Leonardo Correa Rodríguez

Los conflictos en la familia empresaria se dan por distintas razones, pero generalmente se propician por la ansiedad en la falta de resolución de los tópicos que amenazan las relaciones empresa, familia y patrimonio, que luego aumenta por la falta de solución; generando la autodestrucción de la mayoría de los sistemas de la empresa familiar.

Lo primero es que las familias en su necesidad de mantener la apariencia de excelentes relaciones evitan la discusión sobre temas que consideran dentro de su imaginario como tabúes, es decir que son controversiales, por lo cual, siempre se quiere evitar cualquier referencia sobre estos temas, sin embargo, es claro, que evitar no soluciona, porque sin el debido tratamiento, el miedo o los problemas evolucionan de forma incorrecta, como un cáncer que degenera los sistemas familiares.

Gráfica: Santiago Dorado, El secreto para resolver conflictos en la empresa familiar, ajustado por Leonardo Correa.

Como es entendible en la gráfica que Santiago Dorado desarrolló, podemos identificar lo siguiente: El inicio se debe a las situaciones no discutidas, temas que afectan, lo que ya indicamos, los temas tabúes, que, sin embargo, a pesar de los delicados que son, es muy probable que por la etapa del negocio o por la generación en que se encuentran no son detonantes aún del conflicto familiar.

Sin embargo, cuando la primera parte de la emoción del negocio se va evaporando, las reglas no escritas pero que se consideraban sagradas, son flexibilizadas o rotas, y se empiezan a experimentar los primeros conflictos socio empresariales.

Ya iniciado los temas objeto de controversias, es claro que el conflicto existe, por lo que en adelante todos los temas se vuelven candentes, las actitudes se analizan con mayor cuidado, se empiezan a ver como un desgaste permanente en la relación cualquier tipo de comunicación, hasta que llega el momento álgido del conflicto, que se degenera en una ruptura de la familia empresaria, afectando a la empresa en su desarrollo. Esta etapa se conoce como el pico del conflicto.

Puede pasar que el conflicto se supere sin ningún tipo de intervención, solo con el pasar del tiempo y la omisión del tema tabú, sin embargo, dicha superación del conflicto es solo superficial, lo que conlleva a una tensa calma, que ineludiblemente se dirigirá al inicio del conflicto, hasta que explote permanente.
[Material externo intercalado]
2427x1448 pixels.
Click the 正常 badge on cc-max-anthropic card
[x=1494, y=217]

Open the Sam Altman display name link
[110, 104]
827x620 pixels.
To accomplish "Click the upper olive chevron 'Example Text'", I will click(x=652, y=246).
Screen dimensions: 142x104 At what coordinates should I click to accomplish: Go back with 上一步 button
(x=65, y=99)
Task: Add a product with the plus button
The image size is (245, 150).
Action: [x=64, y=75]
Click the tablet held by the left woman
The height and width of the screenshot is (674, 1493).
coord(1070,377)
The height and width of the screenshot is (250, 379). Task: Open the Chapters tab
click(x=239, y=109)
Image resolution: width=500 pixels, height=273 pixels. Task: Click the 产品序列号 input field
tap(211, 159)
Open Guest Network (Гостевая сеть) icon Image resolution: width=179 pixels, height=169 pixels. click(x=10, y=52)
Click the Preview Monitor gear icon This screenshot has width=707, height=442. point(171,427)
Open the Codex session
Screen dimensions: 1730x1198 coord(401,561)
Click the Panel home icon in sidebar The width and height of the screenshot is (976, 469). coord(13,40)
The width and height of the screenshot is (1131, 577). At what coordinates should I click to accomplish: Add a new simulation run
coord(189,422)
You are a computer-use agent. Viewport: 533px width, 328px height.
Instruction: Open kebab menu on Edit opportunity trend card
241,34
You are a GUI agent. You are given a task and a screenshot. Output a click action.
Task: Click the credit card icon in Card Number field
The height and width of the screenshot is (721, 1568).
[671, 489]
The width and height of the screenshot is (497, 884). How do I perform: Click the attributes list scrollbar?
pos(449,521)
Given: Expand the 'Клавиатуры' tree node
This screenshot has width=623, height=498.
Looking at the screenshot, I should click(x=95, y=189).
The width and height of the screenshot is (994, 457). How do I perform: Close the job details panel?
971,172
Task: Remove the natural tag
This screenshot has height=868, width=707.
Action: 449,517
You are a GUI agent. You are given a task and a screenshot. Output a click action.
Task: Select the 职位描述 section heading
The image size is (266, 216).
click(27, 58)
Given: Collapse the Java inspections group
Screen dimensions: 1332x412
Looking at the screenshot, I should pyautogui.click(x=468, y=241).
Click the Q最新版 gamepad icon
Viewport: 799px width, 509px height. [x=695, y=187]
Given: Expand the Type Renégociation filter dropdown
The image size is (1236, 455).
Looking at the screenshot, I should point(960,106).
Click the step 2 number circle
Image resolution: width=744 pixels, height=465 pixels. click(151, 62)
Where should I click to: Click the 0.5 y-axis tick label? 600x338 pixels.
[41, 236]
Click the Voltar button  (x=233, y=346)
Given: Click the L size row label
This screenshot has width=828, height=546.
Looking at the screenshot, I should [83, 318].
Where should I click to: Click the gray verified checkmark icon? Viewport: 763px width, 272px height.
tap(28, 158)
Lo que sucede con los conflictos en la empresa familiar es que, sin intervención, se configura lo que podemos definir como un ciclo venenoso que contamina a la familia, a las siguientes generaciones y a la compañía, que desmejora la relación familiar, que conlleva a liquidaciones o escisiones empresariales, y pérdidas económicas, porque la falta de actuación decidida y adecuada dirige al conflicto un punto de no retorno.

Por lo que se evidencia la importancia de tener discusiones sobre los temores válidos y justos sobre la familia y la empresa, así mismo se reclama mayor comunicación y sobre temas que se consideran inherentes a la empresa familiar, como el trabajo en la empresa familiar, la toma de decisiones, la propiedad y demás temas que se definan al interior de la familia.

El mensaje final, es que no hay peor conflicto que el que no se discute, el que se tapa, el que se oculta y el que se espera, equivocadamente, que el tiempo resuelva. Cuando la realidad es que sin la debida intervención el resultado siempre será desastroso para todos los sistemas de la familia empresaria.